* [ACTIVITY]
Using the entries below, show all lines with the string "icon".

* [EXTRACTED MATERIAL]

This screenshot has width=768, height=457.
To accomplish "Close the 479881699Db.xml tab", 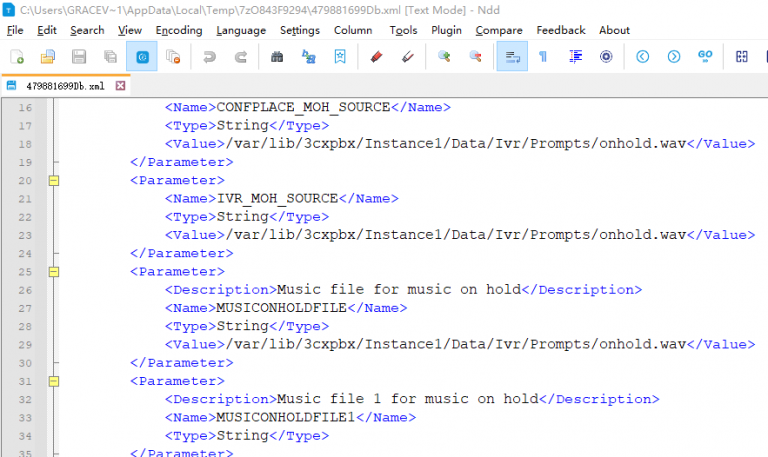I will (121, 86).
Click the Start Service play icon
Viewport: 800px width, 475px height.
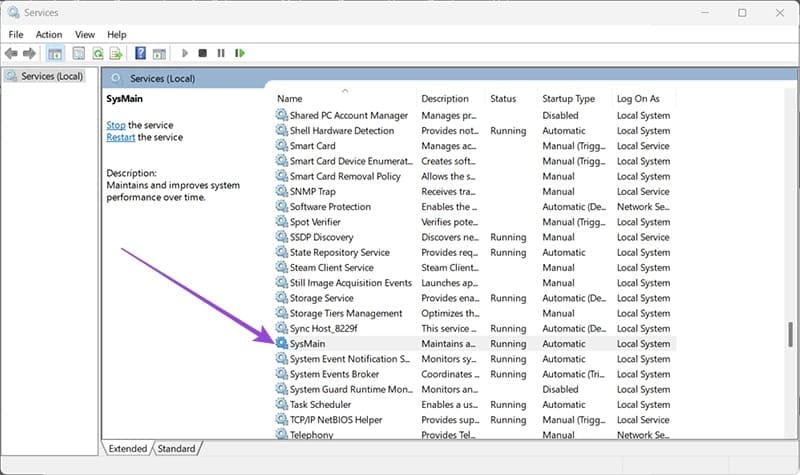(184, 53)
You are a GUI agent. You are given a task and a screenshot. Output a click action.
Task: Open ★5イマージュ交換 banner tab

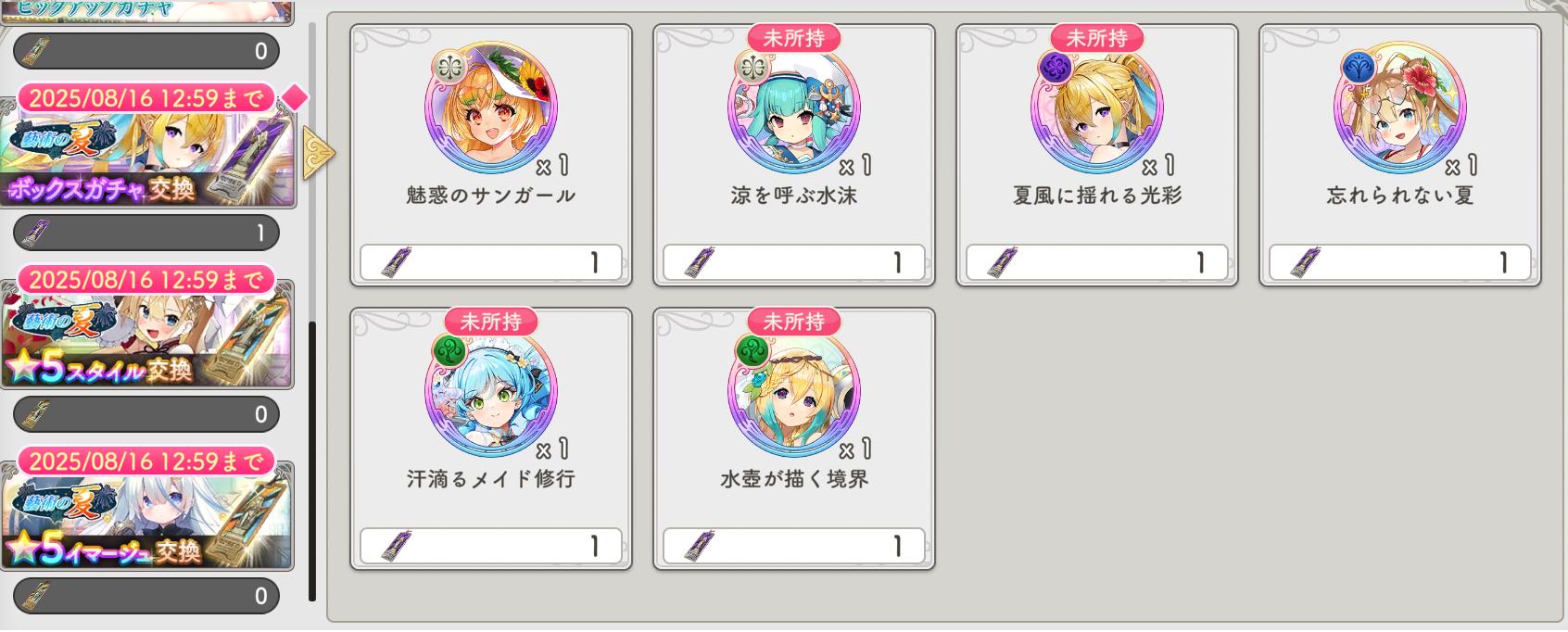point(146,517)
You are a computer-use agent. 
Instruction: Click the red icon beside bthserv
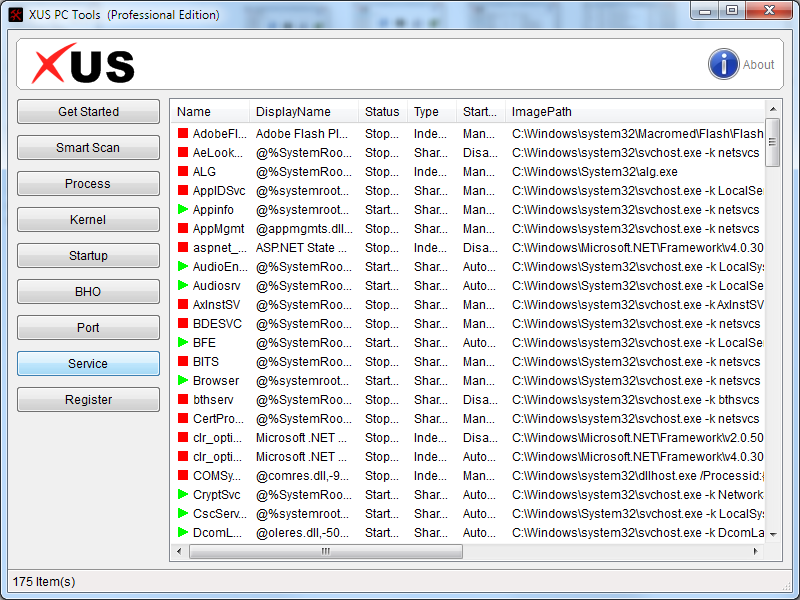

--

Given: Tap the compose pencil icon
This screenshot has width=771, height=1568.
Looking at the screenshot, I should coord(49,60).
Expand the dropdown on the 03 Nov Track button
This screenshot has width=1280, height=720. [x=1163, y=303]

* [ANSWER BOX]
Click the Start Service play icon
Instruction: Click the red icon beside bthserv
Given: Tap the compose pencil icon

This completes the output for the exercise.